Fuera de compás

La cara oculta del arcoíris

La cara oculta del arcoíris

La cara oculta del arcoíris / Elena Martínez

Fernando Soriano

Fernando Soriano

Hace unos días se cumplieron 50 años de la publicación de «The Dark Side Of The Moon», el disco de Pink Floyd que ha vendido más de 55 millones de copias y que permaneció durante 19 años en las listas de éxitos. Con estas cifras comprenderán que se trata de un hito de la cultura popular moderna y de un objeto súper reconocible incluso para los no iniciados, gracias a su icónica portada negra con un prisma que descompone un rayo de luz en los colores del arcoíris.
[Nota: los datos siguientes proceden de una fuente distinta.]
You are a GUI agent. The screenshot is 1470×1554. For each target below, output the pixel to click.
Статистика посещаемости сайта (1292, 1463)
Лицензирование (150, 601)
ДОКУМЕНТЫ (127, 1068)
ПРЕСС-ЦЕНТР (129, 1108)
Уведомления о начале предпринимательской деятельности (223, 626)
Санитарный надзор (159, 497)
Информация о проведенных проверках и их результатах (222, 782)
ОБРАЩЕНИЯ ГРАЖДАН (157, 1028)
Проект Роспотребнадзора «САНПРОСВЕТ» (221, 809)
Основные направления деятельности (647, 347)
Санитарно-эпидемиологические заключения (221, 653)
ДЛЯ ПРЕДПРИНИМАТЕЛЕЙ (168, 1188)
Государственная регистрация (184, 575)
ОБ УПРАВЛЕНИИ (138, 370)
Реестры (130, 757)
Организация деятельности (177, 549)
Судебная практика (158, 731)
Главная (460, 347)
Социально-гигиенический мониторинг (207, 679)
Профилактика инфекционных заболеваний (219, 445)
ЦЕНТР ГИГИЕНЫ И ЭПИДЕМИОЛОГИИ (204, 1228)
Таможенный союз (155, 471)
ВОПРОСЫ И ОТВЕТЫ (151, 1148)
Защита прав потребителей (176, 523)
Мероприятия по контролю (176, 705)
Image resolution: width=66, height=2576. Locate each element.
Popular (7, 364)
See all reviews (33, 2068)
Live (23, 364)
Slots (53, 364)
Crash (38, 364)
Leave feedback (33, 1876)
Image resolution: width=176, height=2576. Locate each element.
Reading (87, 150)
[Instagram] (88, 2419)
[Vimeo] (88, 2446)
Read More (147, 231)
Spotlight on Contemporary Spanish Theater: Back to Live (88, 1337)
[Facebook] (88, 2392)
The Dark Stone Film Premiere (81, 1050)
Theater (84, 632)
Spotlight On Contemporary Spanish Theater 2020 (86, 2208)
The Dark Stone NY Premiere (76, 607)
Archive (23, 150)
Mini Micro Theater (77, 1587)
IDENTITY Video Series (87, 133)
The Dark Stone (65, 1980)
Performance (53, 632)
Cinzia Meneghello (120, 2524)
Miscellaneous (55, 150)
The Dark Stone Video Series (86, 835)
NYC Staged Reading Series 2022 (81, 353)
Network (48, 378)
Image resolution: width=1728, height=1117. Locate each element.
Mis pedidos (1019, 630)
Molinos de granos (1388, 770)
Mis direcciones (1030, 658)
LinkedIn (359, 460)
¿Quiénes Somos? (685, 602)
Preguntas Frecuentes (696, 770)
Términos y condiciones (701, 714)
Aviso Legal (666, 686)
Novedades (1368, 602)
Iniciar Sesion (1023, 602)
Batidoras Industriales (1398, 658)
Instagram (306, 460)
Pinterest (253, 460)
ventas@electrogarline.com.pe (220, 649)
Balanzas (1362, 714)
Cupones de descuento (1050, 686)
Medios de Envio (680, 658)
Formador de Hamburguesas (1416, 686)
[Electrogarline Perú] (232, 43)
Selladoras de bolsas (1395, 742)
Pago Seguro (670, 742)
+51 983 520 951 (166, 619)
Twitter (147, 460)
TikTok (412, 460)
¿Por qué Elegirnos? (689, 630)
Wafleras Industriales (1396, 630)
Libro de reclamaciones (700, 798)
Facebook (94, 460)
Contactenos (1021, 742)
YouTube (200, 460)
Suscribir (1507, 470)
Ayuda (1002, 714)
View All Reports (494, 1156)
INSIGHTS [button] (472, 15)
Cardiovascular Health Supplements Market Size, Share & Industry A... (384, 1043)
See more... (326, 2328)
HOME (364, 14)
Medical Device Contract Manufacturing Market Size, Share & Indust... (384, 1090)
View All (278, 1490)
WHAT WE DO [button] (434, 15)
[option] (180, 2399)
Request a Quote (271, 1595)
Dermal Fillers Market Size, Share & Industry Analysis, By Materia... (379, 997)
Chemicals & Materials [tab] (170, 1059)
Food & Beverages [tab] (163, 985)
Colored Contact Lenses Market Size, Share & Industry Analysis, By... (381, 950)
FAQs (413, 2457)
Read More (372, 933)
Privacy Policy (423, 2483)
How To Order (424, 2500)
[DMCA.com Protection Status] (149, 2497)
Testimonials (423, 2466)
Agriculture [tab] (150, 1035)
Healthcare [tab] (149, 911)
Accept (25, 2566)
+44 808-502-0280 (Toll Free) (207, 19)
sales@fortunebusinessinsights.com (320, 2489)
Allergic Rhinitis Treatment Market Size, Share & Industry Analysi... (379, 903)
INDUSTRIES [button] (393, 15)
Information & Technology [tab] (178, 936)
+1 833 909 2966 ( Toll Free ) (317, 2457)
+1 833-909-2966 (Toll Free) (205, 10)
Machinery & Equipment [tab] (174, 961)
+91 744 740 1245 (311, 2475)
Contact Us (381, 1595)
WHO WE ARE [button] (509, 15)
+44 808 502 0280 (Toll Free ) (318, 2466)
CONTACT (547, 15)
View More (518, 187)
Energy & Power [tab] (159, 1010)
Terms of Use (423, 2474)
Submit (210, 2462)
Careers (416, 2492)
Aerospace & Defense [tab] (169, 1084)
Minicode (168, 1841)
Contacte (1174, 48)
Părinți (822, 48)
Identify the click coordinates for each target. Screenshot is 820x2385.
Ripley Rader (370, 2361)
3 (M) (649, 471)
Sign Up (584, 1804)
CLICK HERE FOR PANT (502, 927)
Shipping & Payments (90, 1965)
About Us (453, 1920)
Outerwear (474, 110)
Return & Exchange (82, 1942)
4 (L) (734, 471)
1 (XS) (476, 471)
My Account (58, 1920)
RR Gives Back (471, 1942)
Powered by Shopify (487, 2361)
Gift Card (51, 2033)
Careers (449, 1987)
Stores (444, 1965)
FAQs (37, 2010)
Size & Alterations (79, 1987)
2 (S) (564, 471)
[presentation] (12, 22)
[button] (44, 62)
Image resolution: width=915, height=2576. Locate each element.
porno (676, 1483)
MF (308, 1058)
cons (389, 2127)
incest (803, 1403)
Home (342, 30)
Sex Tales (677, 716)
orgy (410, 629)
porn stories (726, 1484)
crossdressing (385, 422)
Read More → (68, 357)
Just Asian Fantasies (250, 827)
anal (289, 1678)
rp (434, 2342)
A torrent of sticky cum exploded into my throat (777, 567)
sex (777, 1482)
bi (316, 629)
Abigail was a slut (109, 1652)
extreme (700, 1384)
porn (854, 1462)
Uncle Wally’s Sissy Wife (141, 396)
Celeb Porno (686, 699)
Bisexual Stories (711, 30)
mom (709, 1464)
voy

Se han escrito ríos de tinta sobre la obra cumbre de la banda británica, y más durante esta temporada, así que no seré yo quien les de la enésima turra sobre el asunto. Lo que yo les ofrezco en esta columna es una actividad inmersiva, tan de moda últimamente, durante la que vivirán una experiencia inquietante y fascinante a la vez a través de la escucha del susodicho artefacto en combinación con el visionado de El Mago de Oz, de Victor Fleming.

Flipen. Resulta que al combinar el consumo de estas dos obras maestras (y sospecho que de algo más) se generan ciertos momentos de sincronía, casual según la banda, entre el disco y la película. Yo lo comprobé y les cuento. Lo primero, hay que bajarle el volumen a la tele y reproducir el disco justo cuando el león de la Metro ruge por tercera vez. Sujétame el cremaet. Dale.

Se escuchan voces y risotadas de gente abolladita. «Speak to me» da un poco de susto, pero adorna muy bien los títulos de créditos. «Breathe» va pasando junto a la peli, que tampoco recuerdo muy bien de qué va, cuando de repente, Dorothy, haciendo la tonta sobre una valla, cae sobre un montón de paja justo cuando suena el primer acorde de «On the Run». Ojo, parece que hay revuelo en la pantalla y en los altavoces, y luego ella se pone a mirar al cielo mientras canta «Over the Rainbow» y suenan como helicópteros. Todo raruno, algo incómodo, pero bien. Me hago otro cremaet que, por no tener mechero en casa, es en realidad un carajillo reventado de ron. Y van tres. De repente aparece una señora en bicicleta en el mismo momento en que suenan los despertadores de «Time». Alerta. Luego, la niña se pone farruca con la vieja por no sé qué de un perrete y se escapa de casa.

Yo, entre el ron, el antihistamínico para la alergia, y que aquello es un padecimiento, pego una becadita, pero me recupero justo cuando Clare Torry se desgañita sublime en «The Great Gig In The Sky», que ambienta maravillosamente bien el vuelo de la casa durante el tornado. De repente, la muchacha abre la puerta, suenan las cajas registradoras de «Money» y aquello cobra colorazo. El bajo de Waters acompasa clavadito un travelling de cámara demasiado lento para mí, que me quedo completamente inconsciente en el sofá.

Me despertó un latido de corazón tan fuerte que me creí que me estaba dando un jamacuco, pero era el final de «Eclipse». Acabó el disco. En la pantalla, los protagonistas acercan sus cabezas al pecho del Hombre de Hojalata. Yo he tenido una pesadilla horrible en la que mi dentista era un espantapájaros que me decía que no me ponía anestesia porque ya venía arregladito de casa. Me acercaba el taladro y yo quería gritar, pero al abrir la boca me salían solos de saxofón. Me escapaba rodando en mi Vespa a toda velocidad por un carril bici amarillo, pero la alcaldesa de València, que era una bruja bigotuda con la cara verde, me enviaba a sus monos alados para freírme a multas. Al final atropellaba a un hombre disfrazado de Pikachu en la puerta de un Mestalla hecho de esmeraldas. Qué cosa más desagradable. Se me ocurre comprarme unas zapatillas para ver si se me pasa el disgusto. No sé qué me habrá dado, pero tienen que ser unas Gazelle rojas.